## Tasks and exercises
1/ In the article on Lyme disease, why does Edwin Symes warn that farmers are the most vulnerable to the infection? Answer in one to three sentences.
2/ Please print everything in the article on Lyme disease from "Edwin adds that" down to "their time outside.".

*** Reading passage Section Begins ***

A farmer whose whole life changed forever when he was bitten by a tick that caused him to catch Lyme disease has warned the farming community that they are the most vulnerable to suffer from the dangerous infection.
Edwin Symes, who rears 120 cattle and 400 sheep outside Wicklow town, says that he was bitten by a tick on a forestry plantation he owns in Scartaglen, Co Kerry in 2014 and that the side-effects of the disease impacted his body immediately.
"I noticed the bite and the symptoms occurred straight away. I got compulsive night sweats, pains in all my joints and neck and then neurological affects came in. I just wasn't myself."
Although Mr Symes wasn't diagnosed in Ireland, he later travelled to Germany where he was diagnosed with Lyme disease.
"I've been to every consultant through the country, nobody ever mentioned Lyme, but I knew in my heart it was Lyme."
Mr Symes is undergoing regular infusion treatment and is finding herbal therapy helpful but says that he will "probably never be back to himself" and has had to change his farming system as a result of the bite.
"I'd a herd of 80 suckler cows and 450 ewes but I had to turn that whole system around when I became ill. I don't lamb anymore or calve. It's all drystock now. I buy lambs in and keep them and sell them off as hoggets.
"My workload has had to halve. It's had a huge impact on my farming life. I get on with it."
Edwin adds that there are lots of issues with misdiagnosis in Ireland and warned farmers to be aware of the disease as they are most vulnerable to it because they spend the majority of their time outside.

*** Reading passage Section Ends ***
*** Recorded information Section Begins ***

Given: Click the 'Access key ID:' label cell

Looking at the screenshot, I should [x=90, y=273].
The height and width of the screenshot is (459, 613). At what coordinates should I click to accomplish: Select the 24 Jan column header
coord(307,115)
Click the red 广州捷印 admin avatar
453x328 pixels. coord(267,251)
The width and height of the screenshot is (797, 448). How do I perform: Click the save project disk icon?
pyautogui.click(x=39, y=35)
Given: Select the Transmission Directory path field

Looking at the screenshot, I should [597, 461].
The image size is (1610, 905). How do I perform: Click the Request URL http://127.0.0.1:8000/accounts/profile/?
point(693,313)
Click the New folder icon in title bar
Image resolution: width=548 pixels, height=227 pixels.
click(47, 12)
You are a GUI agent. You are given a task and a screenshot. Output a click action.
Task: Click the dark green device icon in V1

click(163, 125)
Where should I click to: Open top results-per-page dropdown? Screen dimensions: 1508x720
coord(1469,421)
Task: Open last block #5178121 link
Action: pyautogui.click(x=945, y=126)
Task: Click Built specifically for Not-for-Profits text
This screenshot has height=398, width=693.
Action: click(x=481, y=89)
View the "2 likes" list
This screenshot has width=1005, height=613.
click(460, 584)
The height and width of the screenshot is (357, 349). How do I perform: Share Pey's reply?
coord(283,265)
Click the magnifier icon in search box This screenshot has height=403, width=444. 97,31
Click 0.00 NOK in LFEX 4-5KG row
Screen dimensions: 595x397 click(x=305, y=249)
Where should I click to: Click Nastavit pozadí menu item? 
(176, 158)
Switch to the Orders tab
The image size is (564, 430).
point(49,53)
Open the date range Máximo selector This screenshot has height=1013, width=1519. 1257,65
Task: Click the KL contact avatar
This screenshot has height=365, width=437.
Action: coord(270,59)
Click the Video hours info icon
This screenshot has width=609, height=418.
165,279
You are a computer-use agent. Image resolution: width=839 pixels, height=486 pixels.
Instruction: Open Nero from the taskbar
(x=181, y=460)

*** Recorded information Section Ends ***

## Outputs by task
1/ Farmers are the most vulnerable because they spend the majority of their time outside.

2/
Edwin adds that there are lots of issues with misdiagnosis in Ireland and warned farmers to be aware of the disease as they are most vulnerable to it because they spend the majority of their time outside.